Some reed switches use Rhodium as contact material.
How does this influence key bounce? I always thought in the old days, switch contacts were mercury coated, which effectively eliminates bounce. They could as well be on the reed switches, but this is just speculation; given they need to be encapsulated in glass anyway, I don't see any reason not to coat them--remember, they're old, so mercury toxicity and environmental concerns don't count.
The hall effect sensor has to be powered to work?
Yes, that's how hall-effect sensors work. Basically, you send a current through a block of a special material (I think silver was used before semiconductors became available; today, semiconductors are used because they're better AND cheaper). If a magnetic field penetrates your block perpendicular to the direction of current flow, this leads to a force (Lorentz force) on charge carriers (electrons; if you're using semiconductors, electrons and holes, but this gets somewhat nasty), which are in turn displaced. If you attach some leads perpendicular to the magnetic field and your "feed current," you can then measure a voltage which is dependent on magnetic field strength (the stronger the magnetic field, the stonger the Lorentz force--charge carriers are displaced more severely, leading to a bigger potential difference at the sides of the block), called the Hall Voltage.

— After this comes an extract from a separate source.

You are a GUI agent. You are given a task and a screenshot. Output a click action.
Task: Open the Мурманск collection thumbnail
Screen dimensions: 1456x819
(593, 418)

So yes, hall effect sensors need to be powered, but they don't really decay. Hall effect doesn't work without auxiliary power, but the sensors themselves are what you'd call "passive." You do need electronics to amplify and interpret the results, though. Hall sensors are also somewhat cheap these days, so they're used in a lot of equipment (as far as I know, standard PC fans use them to synchronize the motor for example)--making a hall-effect based key switch seems to be a somewhat logical decision, while coupling it with a membrane sheet does not.

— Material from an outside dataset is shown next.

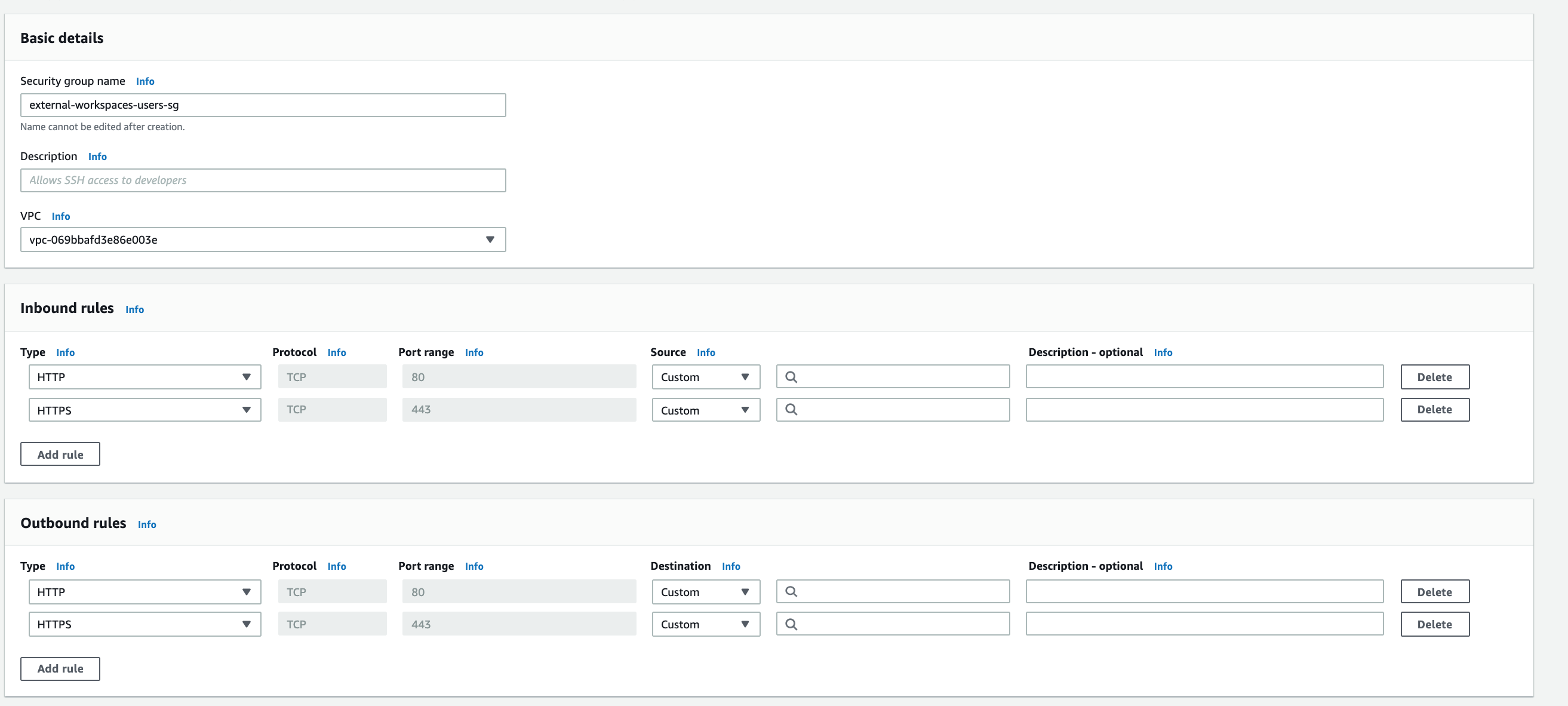Change the outbound HTTP rule type
The height and width of the screenshot is (706, 1568).
click(x=144, y=591)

That means they will fail not only from usage but also from non-usage. It will take years but it adds another element of failure that a mechanical switch does not have. I think they are overrated.
As I wrote, they need to be powered to operate. Hall sensors are basically a chunk of metal (or semiconductor; the effect is present in metals, but the resulting hall voltages are really tiny, so you'll need expensive amplifiers and whatnot to get an acceptable result), so they don't decay over reasonable periods of time. They'll basically last as long as the electronics last, but lifetime most likely seems to be limited by the mechanism to provide tactility anyway, as with mechanical switches. One big advantage of hall sensors is they don't bounce; you'll need electronics for processing the signal anyway, and adding a large enough hysteresis removes bounce effectively.